Ewa Wegrzyn, 31, is one of the Catholic Poles who attended the Seder. Her fascination with Judaism started many years ago, when she became interested in Jewish life in Poland before World War II. After taking courses in “Jewish studies” at the Jagiellonian University of Krakow, she now holds a PhD in Judaism and is teaching the next generation of students.
“This is my first-ever Passover Seder,” she said. “I have a lot of Jewish friends in Krakow, and I know that it is a very important evening for them. I wanted to share it with them.”
Asked what her impression of the Seder was, Wegrzyn smiled. “First of all, a lot of food. It is very interesting. I know the story from the Bible and I speak Hebrew, but not ancient Hebrew, so it was a little difficult for me to follow the prayers and the song. Nevertheless, I found it very interesting and a very pleasant experience.
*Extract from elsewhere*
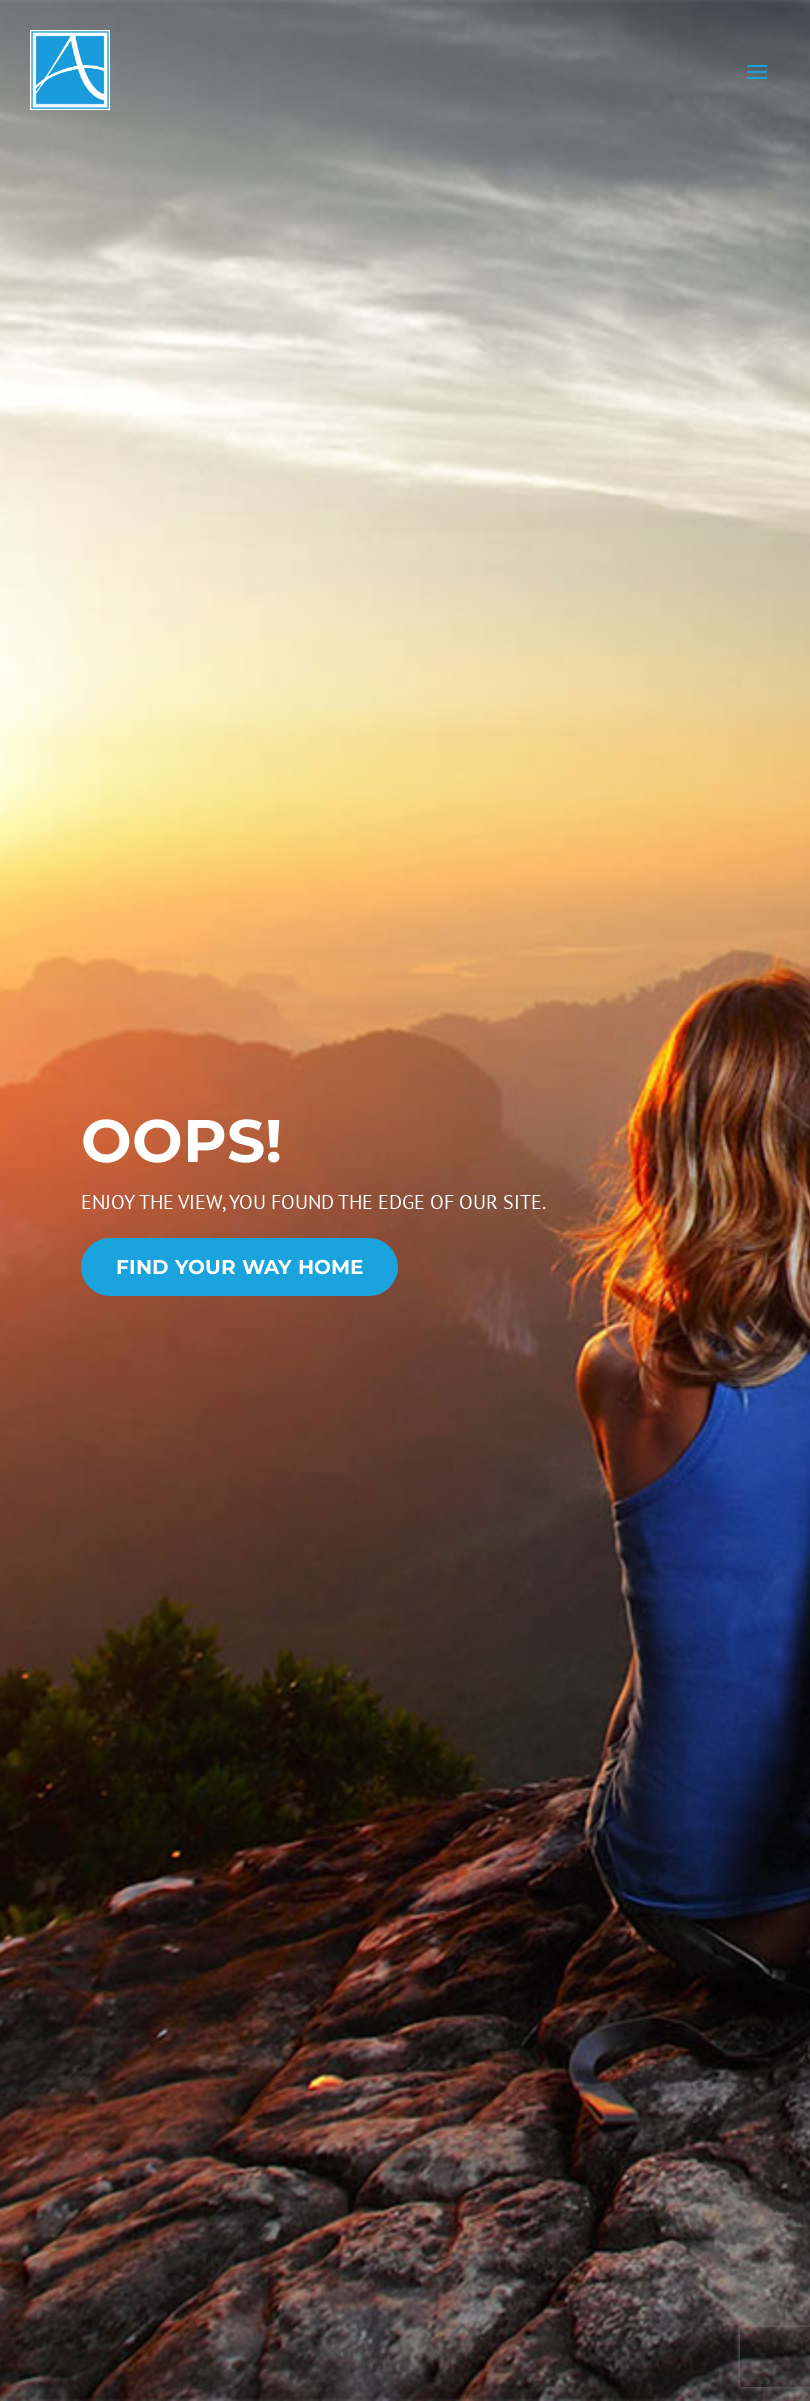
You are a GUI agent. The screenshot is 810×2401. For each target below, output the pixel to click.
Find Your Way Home (239, 1267)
Sometimes I also come to the Jewish Community Center for Shabbat dinners.”
What made a Catholic Pole like her become so interested in Judaism? “I was always very interested in history,” she said.
“At high school, I heard about the Jedwabne massacre [in July 1941], when Poles murdered their Jewish neighbors. When I was close to graduating high school, my teacher told us that we should learn a lot about Jewish-Polish history because it might appear in the final exam. I started to become very interested and spoke with my grandmother.
It turned out that her best friend before World War II was a Jewish girl from the same village called Rachel.
“I started to be more and more interested in Jewish life, and then decided to study Judaism at the Jagiellonian University. Later I traveled to Israel and learned Hebrew, and that’s how I fell in love with Israel and Judaism.”
She says she can also see a revival in Jewish life in Poland.
“I can say that not only here in the Jewish community, but also in our institute of Jewish studies, we have more and more non- Jewish students who are interested in learning about Judaism,” she said.
“We are the generation born after Communism, and we look at history from a different perspective. We are still ashamed of the pogroms against Jews in Poland after the war, but on the other hand, we have a Jewish festival in Krakow every summer that attracts thousands of people, many of them Poles with no Jewish roots.”